**Your instructions:**
According to the article on G20 support for raising IMF funds, in what year did the IMF create special drawing rights?

**Exercise text:**
[Start of Attachment]
G20 nations including UK agree to raise IMF funds
G20 finance ministers have supported a move to boost the IMF’s emergency reserves, in order to help poorer countries affected by the pandemic, without raising their debt levels.
IMF boss Kristalina Georgiev made the announcement today in a potential boost for lending to poor countries.
The plan agreed on Friday, is to raise the fund to allow a new allocation of the IMF’s own special drawing rights (SDRs) currency. It comes after US officials dropped the previous Trump administration’s opposition.
Special drawing rights are international reserve assets, created by the IMF in 1969 to supplement its member countries’ official reserves. Currently, $293bn of SDRs have been allocated to members, including $182.6bn allocated in 2009 during the global financial crisis.
Italy, which heads the G20 this year, is pushing for a $500bn issuance of SDRs, a move backed by many other G20 members as a way to provide liquidity to poor countries.
“We finally last Friday at the G20 meeting got a green (light) to work on a new SDR allocation,” Georgieva said during the IMF’s African Fiscal Forum.
“500bn – in which each and every member of the IMF would receive its own share immediately contributing to reserves,” she added.
Former CEO of Credit Suisse and the current African Union Special Envoy for COVID-19, Tidjane Thiam, urged the G20 to extend the Debt Service Suspension Initiative (DSSI) which provides payment relief to the poorest nations.
G20 leaders are widely expected to agree to extend the scheme, which currently runs until the end of June, though a decision is expected to be taken in April.
“The DSSI should be prolonged,” Thiam said. “We need a path to a sustainable debt situation, and if we do that, the money will come. I’m optimistic.”
[End of Attachment]
[Source records]
[Start of Attachment]
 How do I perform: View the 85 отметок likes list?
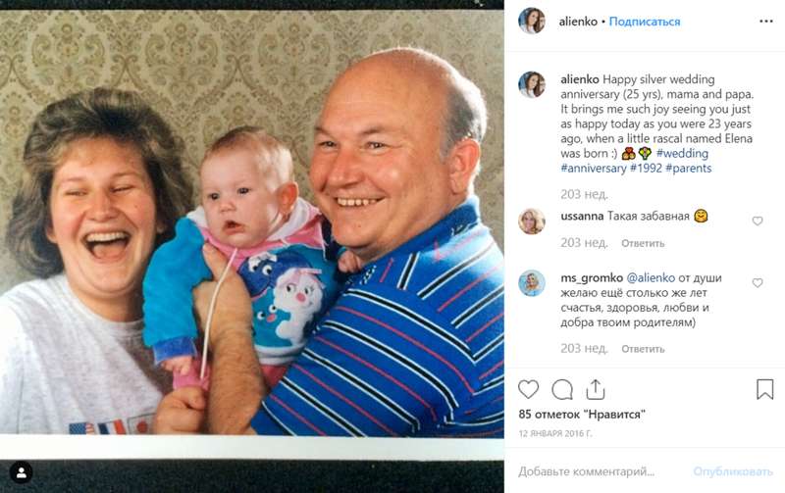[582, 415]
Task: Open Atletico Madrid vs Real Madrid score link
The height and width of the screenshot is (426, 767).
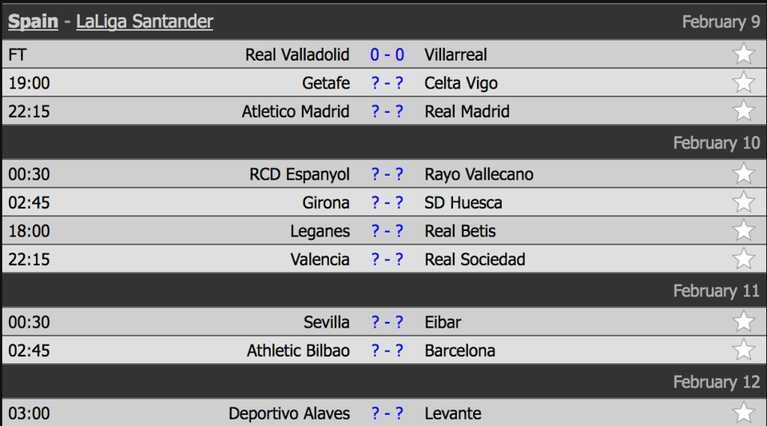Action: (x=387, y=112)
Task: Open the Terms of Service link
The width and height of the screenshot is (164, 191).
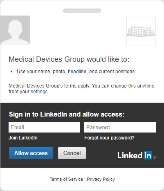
[End of Attachment]
[Start of Attachment]
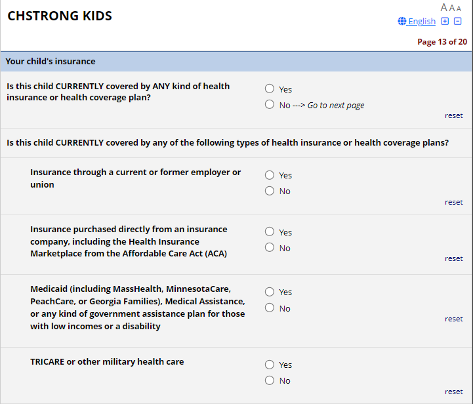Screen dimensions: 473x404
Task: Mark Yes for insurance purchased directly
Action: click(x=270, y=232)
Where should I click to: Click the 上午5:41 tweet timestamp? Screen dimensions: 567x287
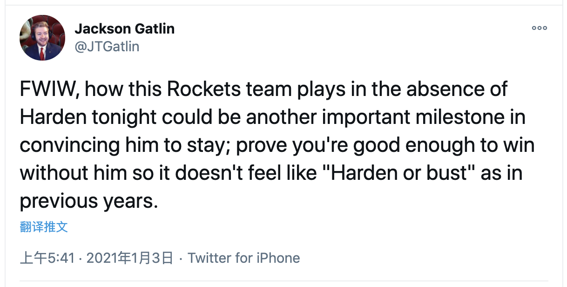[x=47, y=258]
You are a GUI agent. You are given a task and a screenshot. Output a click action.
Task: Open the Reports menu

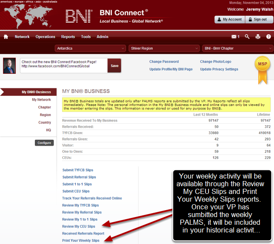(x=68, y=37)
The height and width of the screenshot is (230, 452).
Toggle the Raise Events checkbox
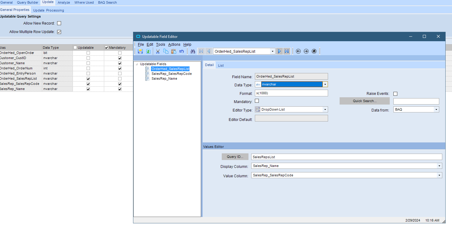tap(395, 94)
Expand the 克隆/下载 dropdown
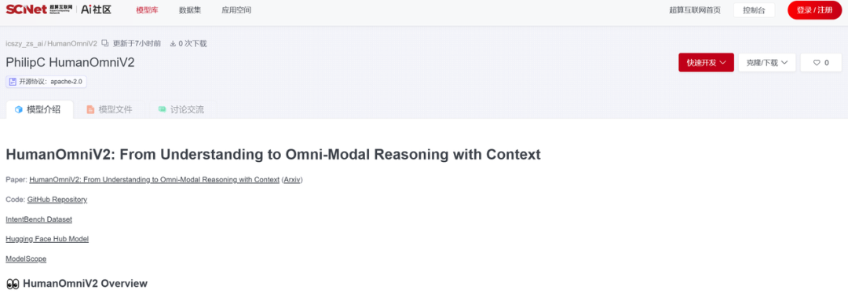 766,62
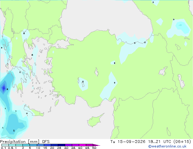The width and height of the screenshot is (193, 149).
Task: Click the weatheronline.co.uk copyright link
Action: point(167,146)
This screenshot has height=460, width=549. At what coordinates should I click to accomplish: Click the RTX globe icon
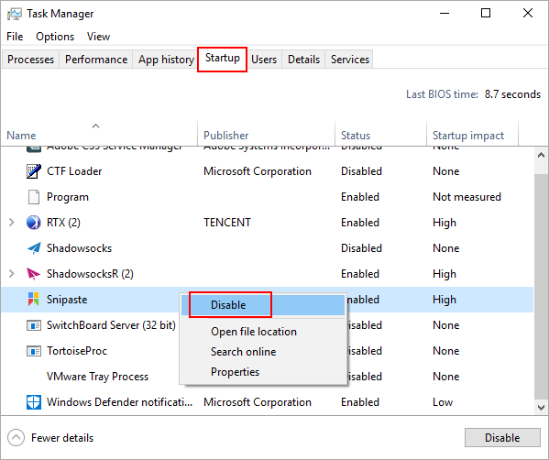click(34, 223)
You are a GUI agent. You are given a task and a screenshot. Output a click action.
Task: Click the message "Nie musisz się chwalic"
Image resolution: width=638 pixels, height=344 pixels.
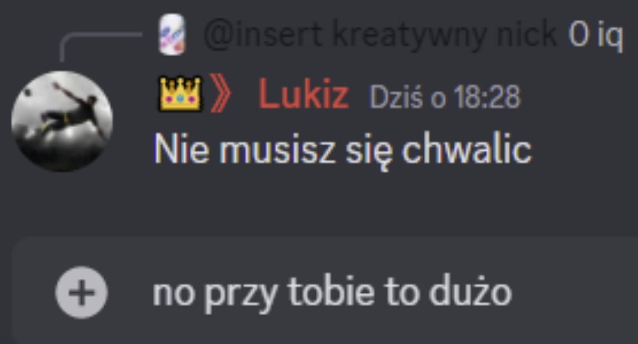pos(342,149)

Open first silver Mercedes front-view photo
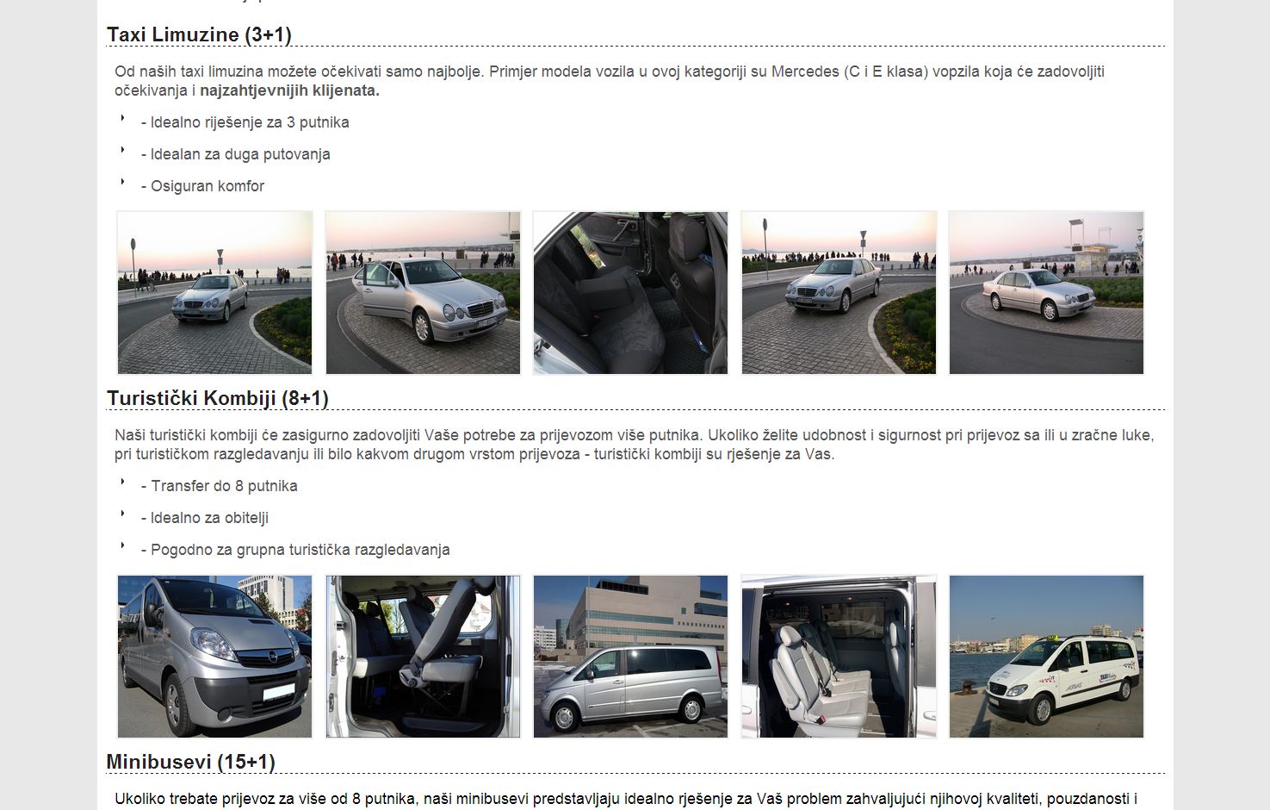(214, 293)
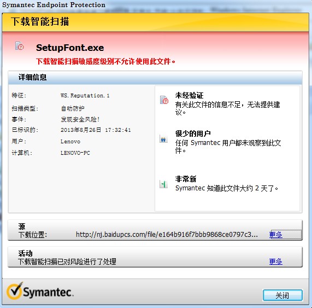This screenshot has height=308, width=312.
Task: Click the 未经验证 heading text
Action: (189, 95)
[End of Attachment]
**Written answer:**
1969